*** Dataset content Section Begins ***

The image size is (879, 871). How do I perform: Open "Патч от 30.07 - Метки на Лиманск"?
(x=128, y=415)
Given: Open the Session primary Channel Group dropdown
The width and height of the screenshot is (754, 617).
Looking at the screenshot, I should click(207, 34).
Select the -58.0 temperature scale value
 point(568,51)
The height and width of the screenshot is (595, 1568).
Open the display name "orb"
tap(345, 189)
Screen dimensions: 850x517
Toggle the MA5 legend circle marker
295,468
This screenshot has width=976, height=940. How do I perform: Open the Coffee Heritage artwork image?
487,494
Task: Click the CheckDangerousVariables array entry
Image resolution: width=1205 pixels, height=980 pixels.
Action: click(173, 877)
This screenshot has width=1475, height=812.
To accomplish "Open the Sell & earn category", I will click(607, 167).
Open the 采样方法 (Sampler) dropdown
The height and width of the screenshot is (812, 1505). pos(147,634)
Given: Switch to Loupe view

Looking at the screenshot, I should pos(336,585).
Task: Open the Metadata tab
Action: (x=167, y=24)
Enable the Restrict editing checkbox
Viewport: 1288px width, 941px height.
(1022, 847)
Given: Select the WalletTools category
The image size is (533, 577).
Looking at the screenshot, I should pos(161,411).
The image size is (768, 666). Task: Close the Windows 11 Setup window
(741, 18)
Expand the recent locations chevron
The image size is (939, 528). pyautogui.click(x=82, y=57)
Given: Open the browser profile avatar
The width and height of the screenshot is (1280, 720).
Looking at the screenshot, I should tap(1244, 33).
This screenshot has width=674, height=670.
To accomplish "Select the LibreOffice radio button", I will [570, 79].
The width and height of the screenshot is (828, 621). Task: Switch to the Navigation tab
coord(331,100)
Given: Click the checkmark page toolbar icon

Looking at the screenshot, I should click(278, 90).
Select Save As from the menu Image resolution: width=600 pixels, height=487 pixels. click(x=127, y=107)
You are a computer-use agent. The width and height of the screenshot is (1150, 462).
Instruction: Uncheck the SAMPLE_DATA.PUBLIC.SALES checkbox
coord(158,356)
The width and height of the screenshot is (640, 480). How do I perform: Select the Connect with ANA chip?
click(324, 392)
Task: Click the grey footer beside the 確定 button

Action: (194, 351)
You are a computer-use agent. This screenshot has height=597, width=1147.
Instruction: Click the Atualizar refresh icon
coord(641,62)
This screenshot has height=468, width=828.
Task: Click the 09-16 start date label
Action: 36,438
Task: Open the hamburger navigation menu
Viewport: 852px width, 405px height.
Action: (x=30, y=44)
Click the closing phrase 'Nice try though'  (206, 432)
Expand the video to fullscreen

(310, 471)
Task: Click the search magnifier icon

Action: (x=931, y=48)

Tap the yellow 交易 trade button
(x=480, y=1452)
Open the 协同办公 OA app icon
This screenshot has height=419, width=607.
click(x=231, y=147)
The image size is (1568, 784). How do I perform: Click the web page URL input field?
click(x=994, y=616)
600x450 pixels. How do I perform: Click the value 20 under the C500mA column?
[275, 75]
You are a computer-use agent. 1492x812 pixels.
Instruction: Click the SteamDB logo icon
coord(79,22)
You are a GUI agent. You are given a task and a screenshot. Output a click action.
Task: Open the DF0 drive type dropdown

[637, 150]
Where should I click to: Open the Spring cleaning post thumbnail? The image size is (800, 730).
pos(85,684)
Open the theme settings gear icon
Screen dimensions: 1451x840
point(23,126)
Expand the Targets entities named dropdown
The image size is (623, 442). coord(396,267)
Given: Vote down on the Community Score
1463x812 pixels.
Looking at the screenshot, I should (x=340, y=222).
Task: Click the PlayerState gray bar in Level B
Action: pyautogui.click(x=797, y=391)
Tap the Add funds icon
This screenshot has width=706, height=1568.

*** Dataset content Section Ends ***

■ Task to carry out:
From the entries above, extract each line containing "category".

■ Solution below:
To accomplish "Open the Sell & earn category", I will click(607, 167).
Given: Select the WalletTools category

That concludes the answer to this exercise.